**Short exercise**
Rewrite the data below as a numbered list with one line per number. Leave out the blank lines.

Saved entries
-----

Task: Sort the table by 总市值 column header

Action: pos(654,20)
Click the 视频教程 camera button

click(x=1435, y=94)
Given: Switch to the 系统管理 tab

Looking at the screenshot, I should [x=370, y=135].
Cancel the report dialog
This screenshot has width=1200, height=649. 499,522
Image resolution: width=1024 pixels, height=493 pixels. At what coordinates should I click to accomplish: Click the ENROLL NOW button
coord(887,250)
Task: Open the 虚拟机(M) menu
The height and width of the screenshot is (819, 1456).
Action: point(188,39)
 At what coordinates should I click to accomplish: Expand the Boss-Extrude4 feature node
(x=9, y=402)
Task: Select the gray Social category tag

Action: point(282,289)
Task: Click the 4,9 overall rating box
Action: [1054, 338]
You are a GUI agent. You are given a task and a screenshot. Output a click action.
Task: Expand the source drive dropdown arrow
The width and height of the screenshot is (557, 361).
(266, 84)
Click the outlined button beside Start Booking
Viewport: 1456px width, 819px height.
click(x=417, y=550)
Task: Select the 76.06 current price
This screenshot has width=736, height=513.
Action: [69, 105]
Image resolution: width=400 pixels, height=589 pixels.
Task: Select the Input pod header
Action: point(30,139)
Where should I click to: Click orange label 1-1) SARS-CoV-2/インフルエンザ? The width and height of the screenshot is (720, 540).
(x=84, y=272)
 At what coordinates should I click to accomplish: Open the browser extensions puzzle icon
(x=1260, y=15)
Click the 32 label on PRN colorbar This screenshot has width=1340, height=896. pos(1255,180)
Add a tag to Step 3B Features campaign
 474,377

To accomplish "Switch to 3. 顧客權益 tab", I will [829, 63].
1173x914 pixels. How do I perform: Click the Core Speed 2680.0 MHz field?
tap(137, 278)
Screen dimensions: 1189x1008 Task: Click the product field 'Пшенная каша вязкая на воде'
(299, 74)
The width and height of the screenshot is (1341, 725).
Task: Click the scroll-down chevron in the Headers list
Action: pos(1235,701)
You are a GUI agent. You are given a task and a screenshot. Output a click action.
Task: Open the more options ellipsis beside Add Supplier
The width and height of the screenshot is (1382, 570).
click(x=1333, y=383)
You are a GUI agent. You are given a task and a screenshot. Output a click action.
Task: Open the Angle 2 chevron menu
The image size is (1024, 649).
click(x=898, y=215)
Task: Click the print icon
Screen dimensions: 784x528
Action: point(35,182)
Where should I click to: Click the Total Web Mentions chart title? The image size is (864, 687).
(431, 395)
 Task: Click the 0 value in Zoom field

-----

**Full solution**
1. Task: Sort the table by 总市值 column header
2. Action: pos(654,20)
3. Click the 视频教程 camera button
4. click(x=1435, y=94)
5. Given: Switch to the 系统管理 tab
6. Looking at the screenshot, I should [x=370, y=135].
7. Cancel the report dialog
8. This screenshot has width=1200, height=649. 499,522
9. Image resolution: width=1024 pixels, height=493 pixels. At what coordinates should I click to accomplish: Click the ENROLL NOW button
10. coord(887,250)
11. Task: Open the 虚拟机(M) menu
12. The height and width of the screenshot is (819, 1456).
13. Action: point(188,39)
14.  At what coordinates should I click to accomplish: Expand the Boss-Extrude4 feature node
15. (x=9, y=402)
16. Task: Select the gray Social category tag
17. Action: point(282,289)
18. Task: Click the 4,9 overall rating box
19. Action: [1054, 338]
20. You are a GUI agent. You are given a task and a screenshot. Output a click action.
21. Task: Expand the source drive dropdown arrow
22. The width and height of the screenshot is (557, 361).
23. (266, 84)
24. Click the outlined button beside Start Booking
25. Viewport: 1456px width, 819px height.
26. click(x=417, y=550)
27. Task: Select the 76.06 current price
28. This screenshot has width=736, height=513.
29. Action: [69, 105]
30. Image resolution: width=400 pixels, height=589 pixels.
31. Task: Select the Input pod header
32. Action: point(30,139)
33. Where should I click to: Click orange label 1-1) SARS-CoV-2/インフルエンザ? The width and height of the screenshot is (720, 540).
34. (x=84, y=272)
35.  At what coordinates should I click to accomplish: Open the browser extensions puzzle icon
36. (x=1260, y=15)
37. Click the 32 label on PRN colorbar This screenshot has width=1340, height=896. pos(1255,180)
38. Add a tag to Step 3B Features campaign
39.  474,377
40. To accomplish "Switch to 3. 顧客權益 tab", I will [829, 63].
41. 1173x914 pixels. How do I perform: Click the Core Speed 2680.0 MHz field?
42. tap(137, 278)
43. Screen dimensions: 1189x1008 Task: Click the product field 'Пшенная каша вязкая на воде'
44. (299, 74)
45. The width and height of the screenshot is (1341, 725).
46. Task: Click the scroll-down chevron in the Headers list
47. Action: pos(1235,701)
48. You are a GUI agent. You are given a task and a screenshot. Output a click action.
49. Task: Open the more options ellipsis beside Add Supplier
50. The width and height of the screenshot is (1382, 570).
51. click(x=1333, y=383)
52. You are a GUI agent. You are given a task and a screenshot. Output a click action.
53. Task: Open the Angle 2 chevron menu
54. The image size is (1024, 649).
55. click(x=898, y=215)
56. Task: Click the print icon
57. Screen dimensions: 784x528
58. Action: point(35,182)
59. Where should I click to: Click the Total Web Mentions chart title? The image size is (864, 687).
60. (431, 395)
61.  Task: Click the 0 value in Zoom field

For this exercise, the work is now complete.